After 17 years, at least the bones of the crew members should have survived in the submarine, says Lynne Bell, a forensic anthropologist at Simon Fraser University. But the families of the victims have long lost hope of getting them back.
“It would be at least somewhat easier for all of his loved ones if his parents and men were buried instead of lying in the hull at the bottom of the sea,” says Dmitry, Gurov’s son. “No one believes that more will happen.”
Soviet submarine project 615 in Krasnoyarsk
Itar-Tass / Scanpix
However, the situation has changed as Russia’s interest in the Arctic and its crumbling Soviet military cities and ports has revived. Since 2013, seven military bases and two oil tanker terminals have been built in the Arctic under the ongoing North Sea Highway project (which should provide a shorter route to China, and Vladimir Putin promises to transport 80 million tons of cargo on this route by 2025). . The K-159 is at the bottom of the sea at the eastern end of this route.
Although radiation “dissolves” rapidly over a large area of the oceans, even small amounts can accumulate in living things at the top of the food chain due to bioaccumulation. And then it would also enter the human body.
The economic consequences for the Barents Sea fishing industry, which supplies most of the cod produced in UK fish and potato taverns, “could be more serious than the environmental consequences,” says Hilde Elise Heldal, a researcher at the Norwegian Institute of Marine Research.
Their research shows that if all the radioactive material from the K-159 reactors were to enter the environment at once, the level of cesium-137 in the muscles of cod in the eastern Barents Sea would increase by at least a hundredfold.
Soviet submarine hangar
Such a level would not exceed the limit set by the Norwegian government after the Chernobyl accident, but it would be enough to scare consumers. For example, more than 20 countries have still banned seafood from Japan, although research shows that dangerous amounts of radioactive isotopes were not found in fish caught in the Pacific Ocean after the 2011 accident at the Fukushima nuclear power plant.

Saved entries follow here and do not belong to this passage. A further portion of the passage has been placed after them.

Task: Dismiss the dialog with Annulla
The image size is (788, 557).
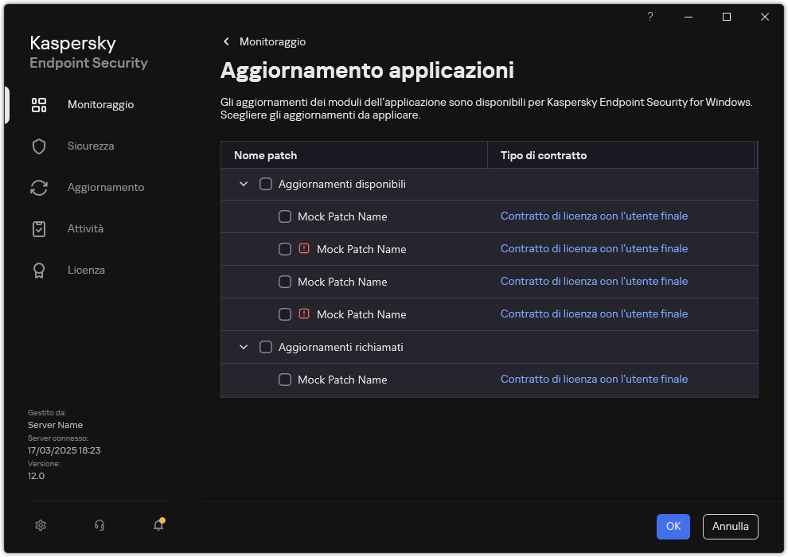Action: click(730, 526)
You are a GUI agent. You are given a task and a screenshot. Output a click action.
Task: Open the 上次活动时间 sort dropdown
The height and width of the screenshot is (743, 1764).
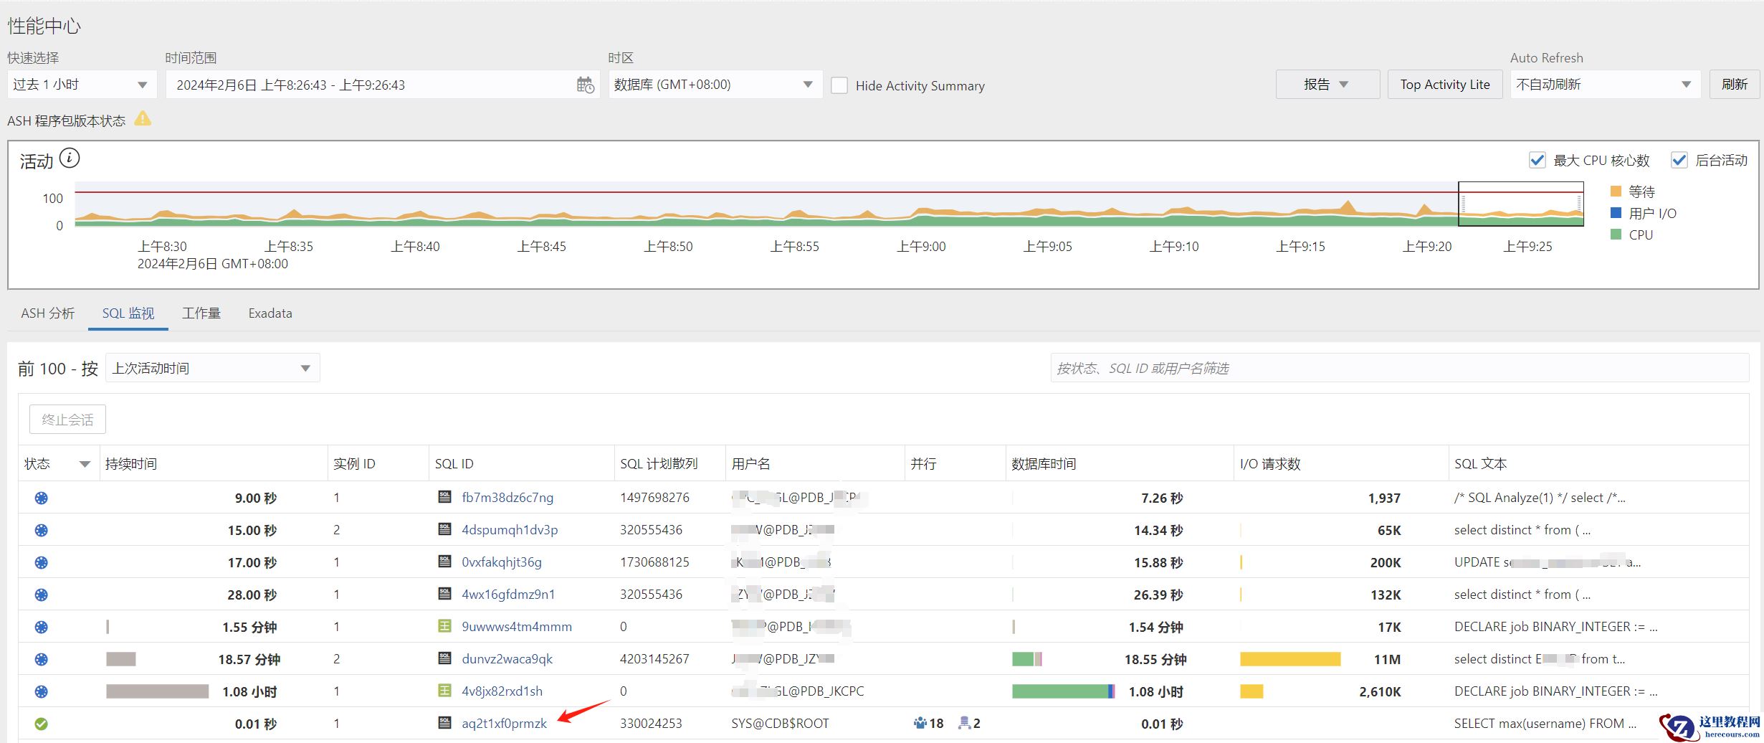(212, 368)
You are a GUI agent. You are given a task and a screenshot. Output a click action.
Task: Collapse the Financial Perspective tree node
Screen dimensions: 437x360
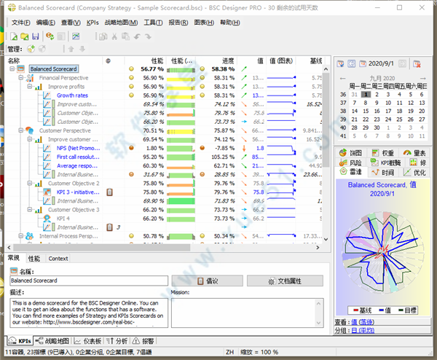21,77
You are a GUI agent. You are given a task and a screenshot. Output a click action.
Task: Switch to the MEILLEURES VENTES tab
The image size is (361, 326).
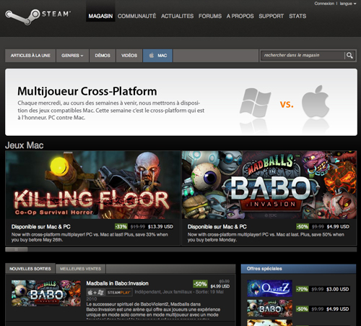(80, 269)
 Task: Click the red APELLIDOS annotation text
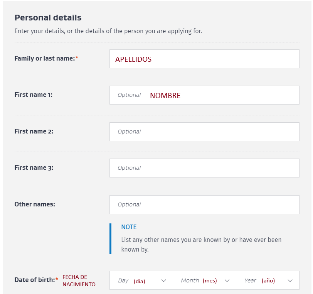[133, 59]
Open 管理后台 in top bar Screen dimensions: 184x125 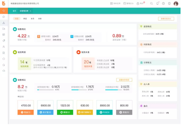click(128, 3)
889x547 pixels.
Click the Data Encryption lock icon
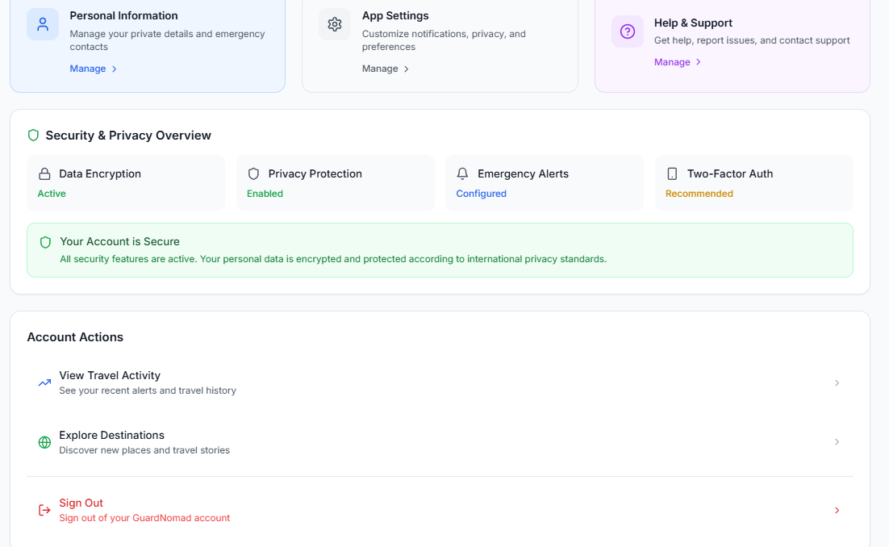click(x=44, y=174)
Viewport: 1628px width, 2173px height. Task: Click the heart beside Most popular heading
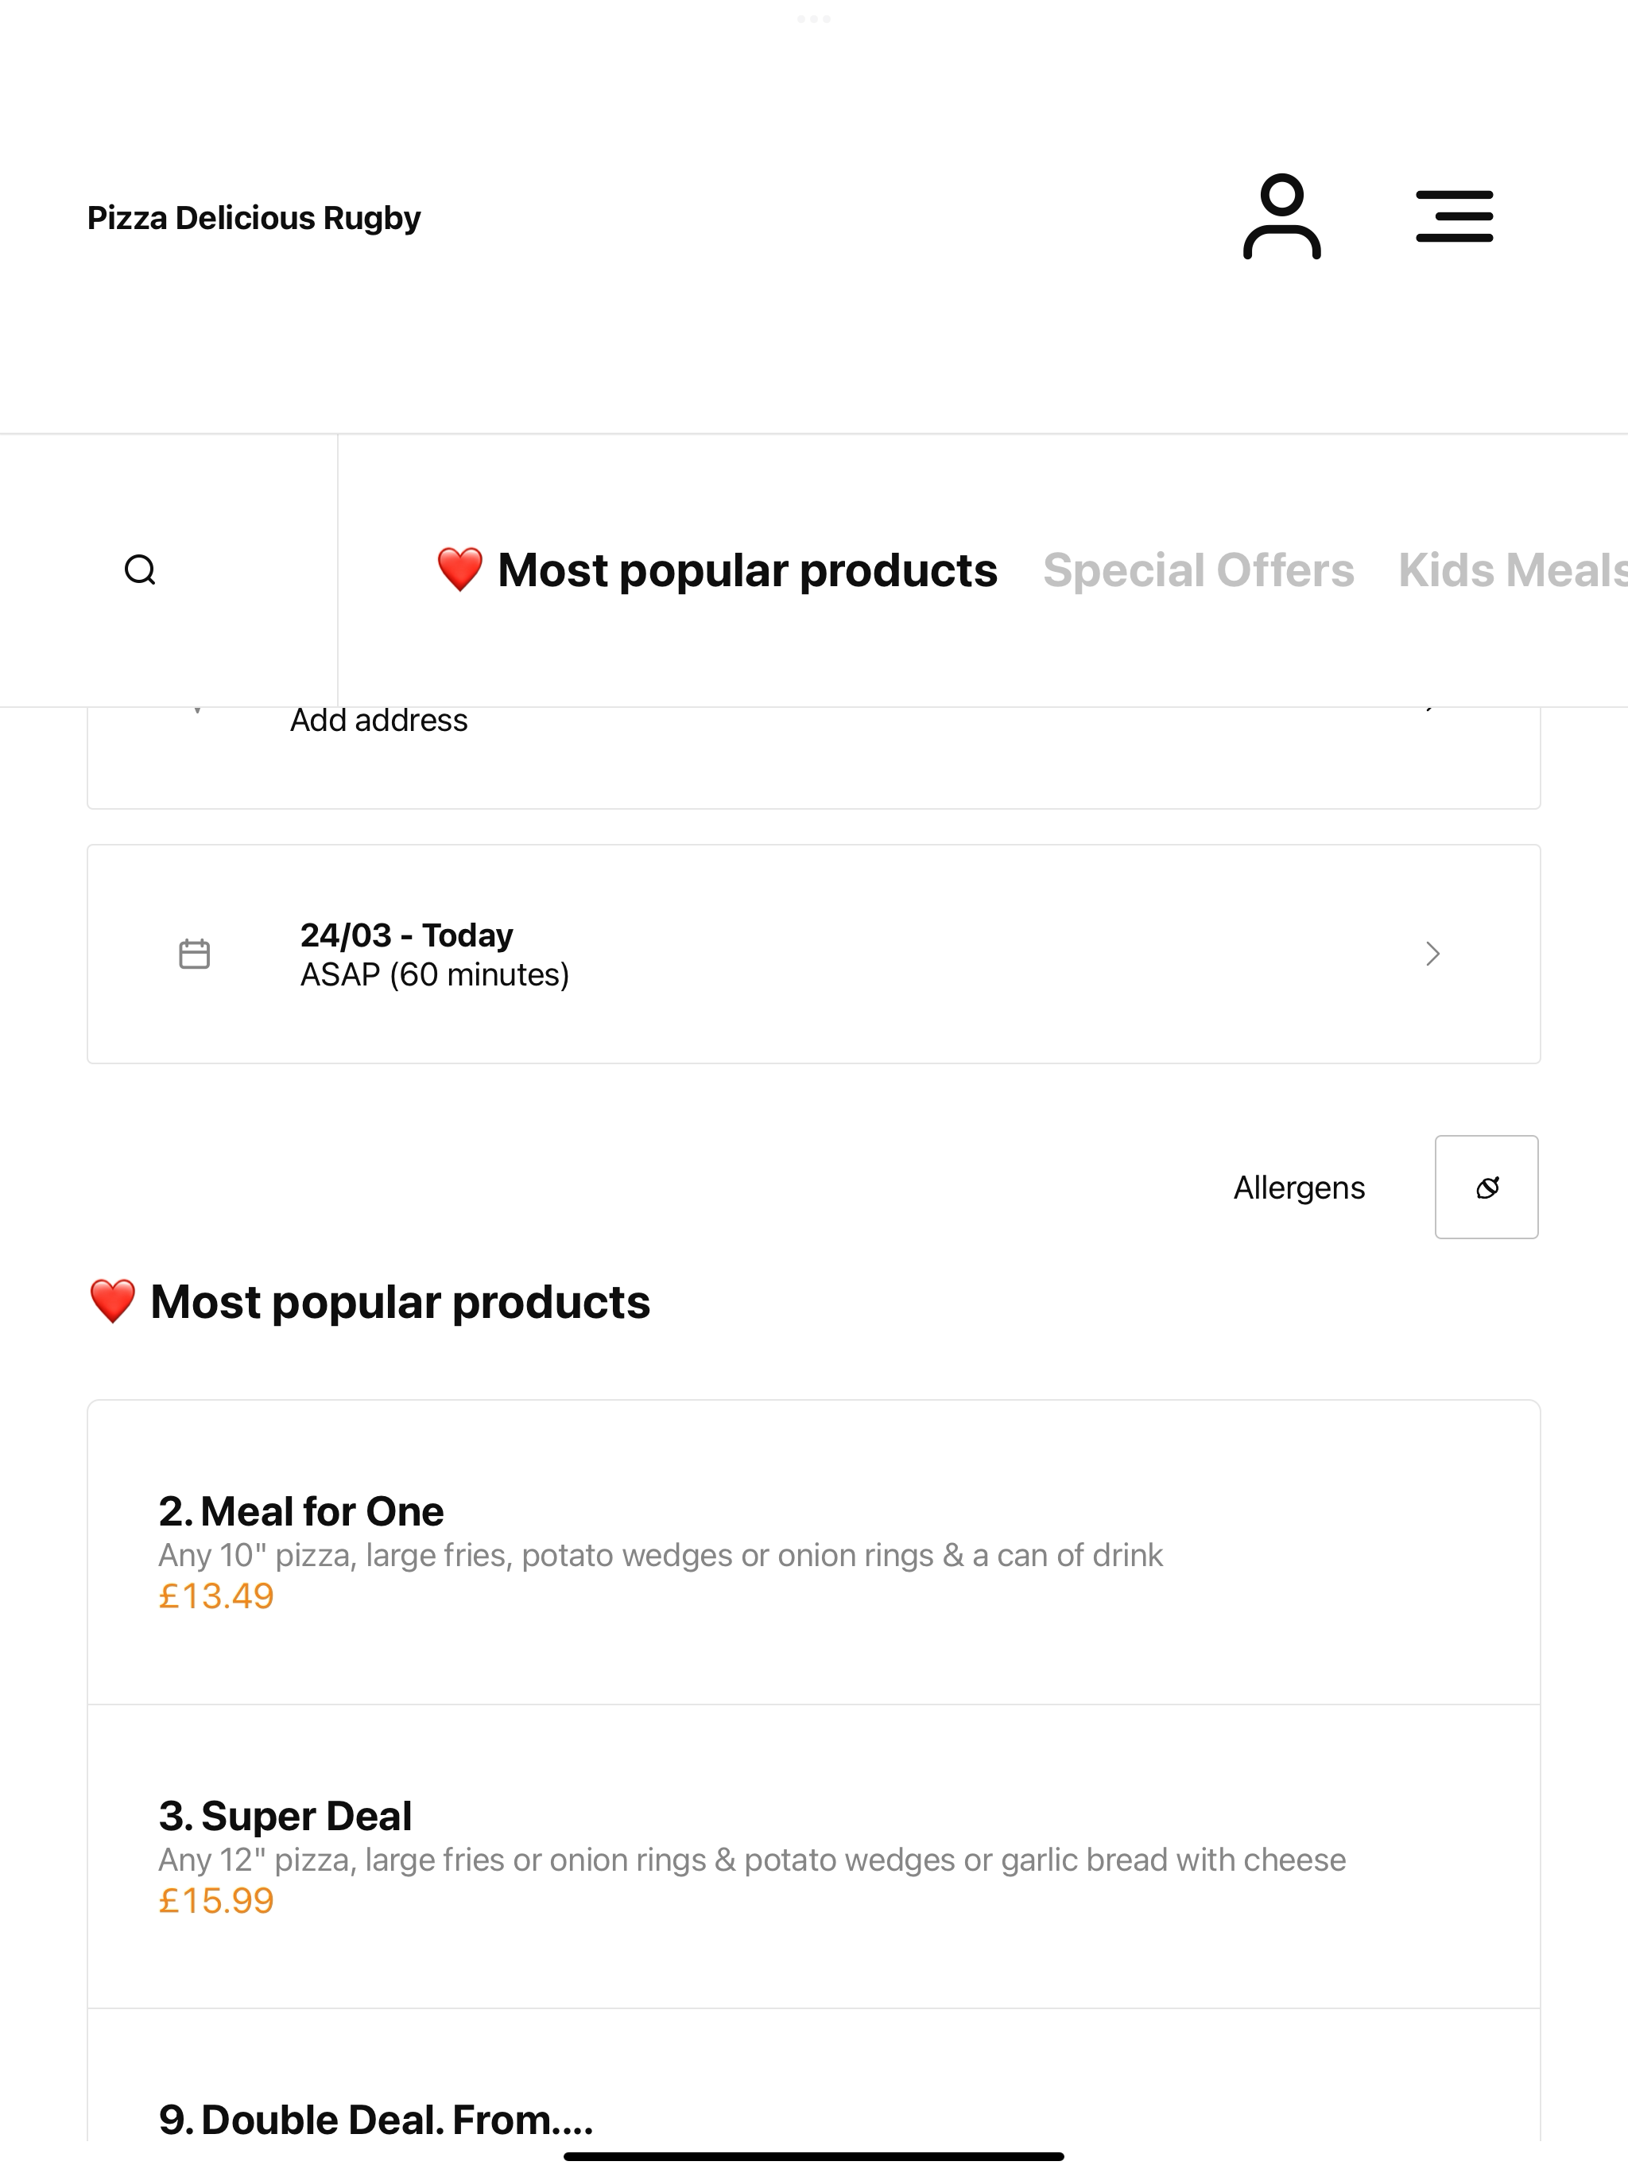(x=112, y=1302)
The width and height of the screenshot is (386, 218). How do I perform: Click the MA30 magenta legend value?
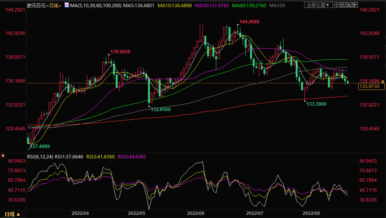[212, 5]
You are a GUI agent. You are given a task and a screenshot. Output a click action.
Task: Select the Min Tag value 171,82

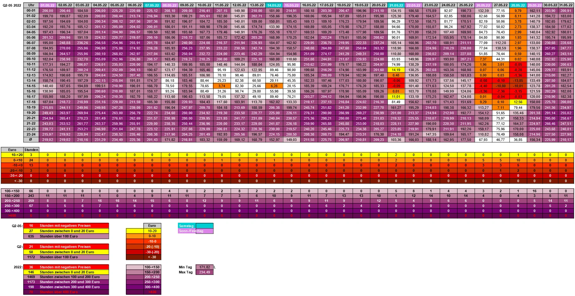click(204, 267)
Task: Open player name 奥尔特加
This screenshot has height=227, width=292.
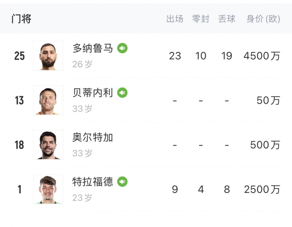Action: tap(93, 138)
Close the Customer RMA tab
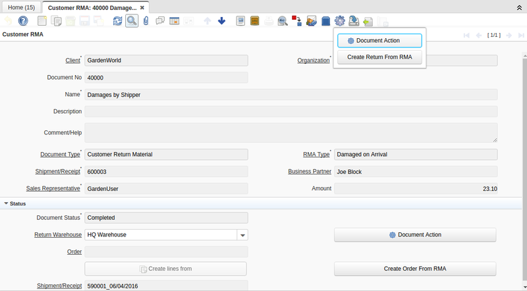527x291 pixels. [x=142, y=7]
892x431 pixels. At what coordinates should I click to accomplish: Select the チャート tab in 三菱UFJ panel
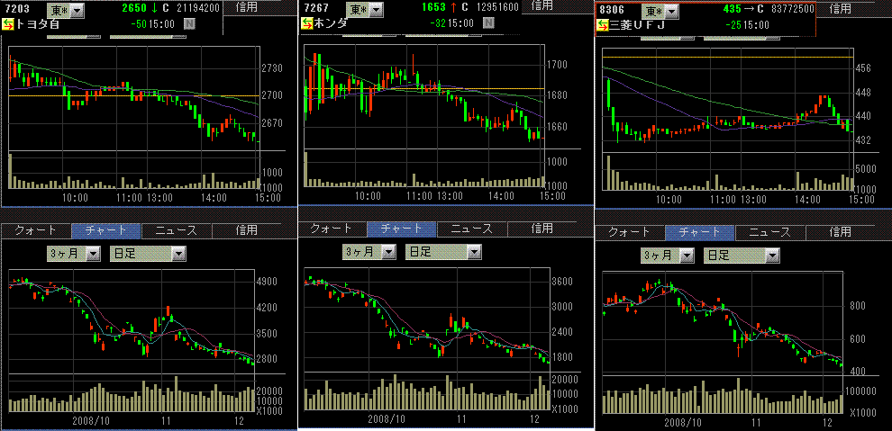[700, 232]
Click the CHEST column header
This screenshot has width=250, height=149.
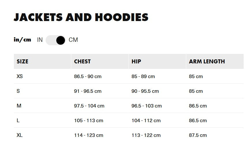click(82, 61)
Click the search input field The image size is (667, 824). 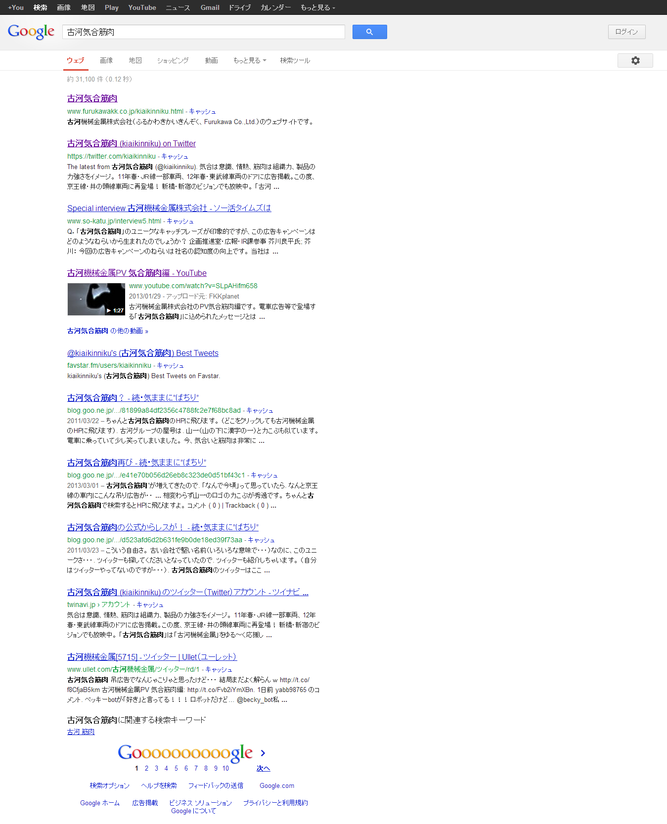click(203, 32)
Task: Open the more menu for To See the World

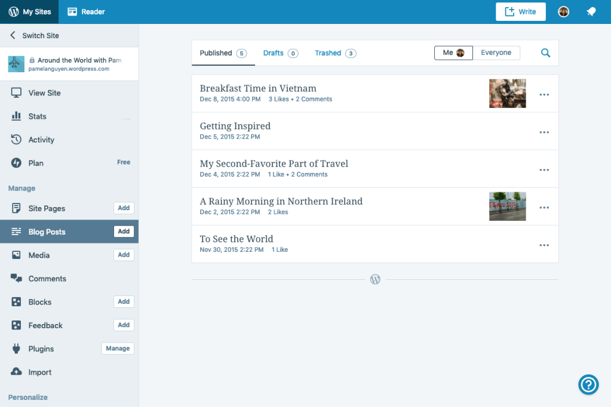Action: 544,245
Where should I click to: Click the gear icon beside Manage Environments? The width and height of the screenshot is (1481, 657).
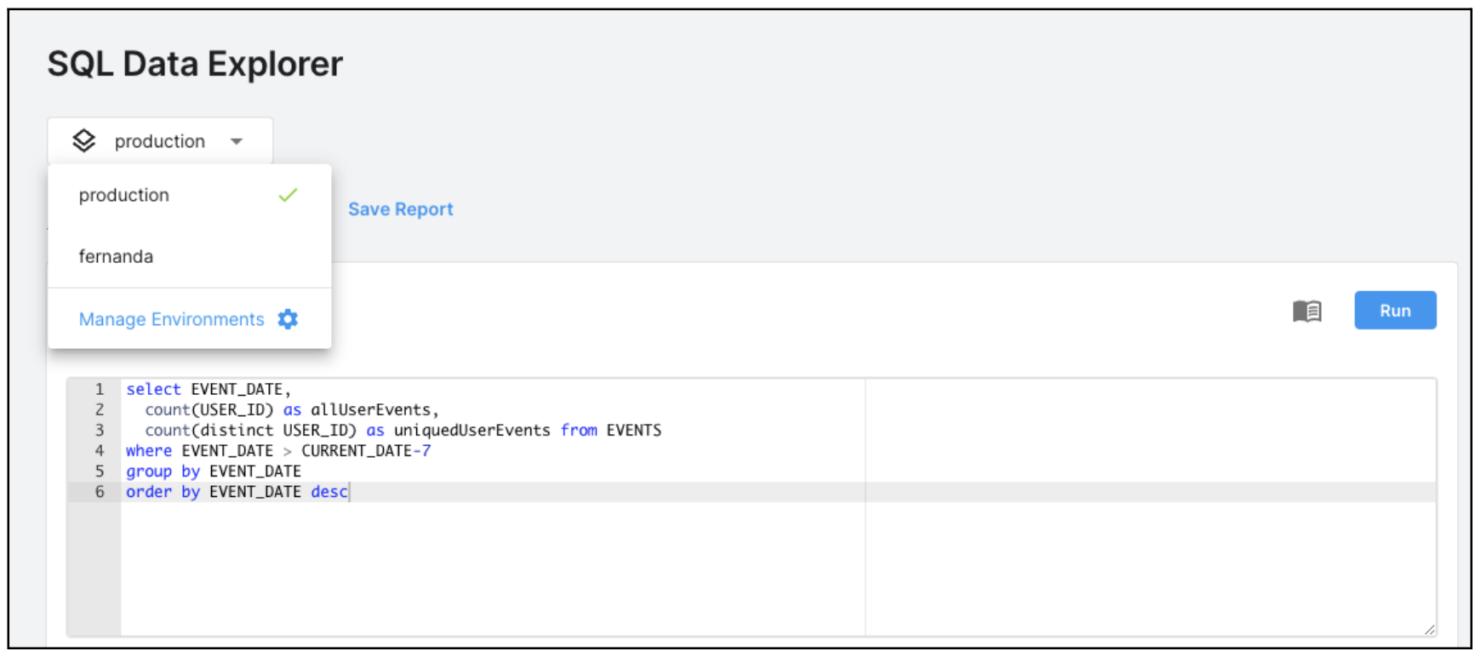288,319
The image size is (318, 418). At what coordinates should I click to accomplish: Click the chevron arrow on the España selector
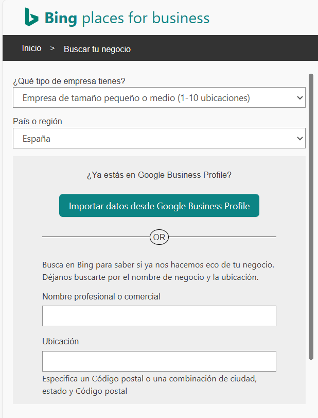click(x=299, y=138)
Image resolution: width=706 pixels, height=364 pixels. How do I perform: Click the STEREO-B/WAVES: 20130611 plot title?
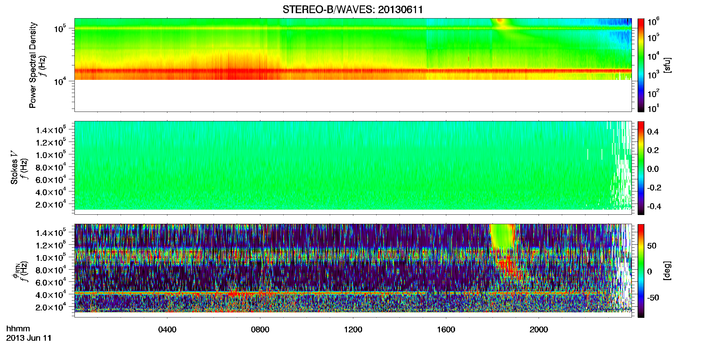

Lifting a submarine during a possible accident could damage the reactor, potentially mixing different elements, setting off an uncontrolled chain reaction and causing an explosion. In this case, the radiation level in the fish could exceed the norm a thousand times. And if this were to happen over water, the radiation would affect land animals and humans, according to another study by the Norwegians. In that case, Norway would have to suspend trade in products such as Arctic fish and venison for a year or even more.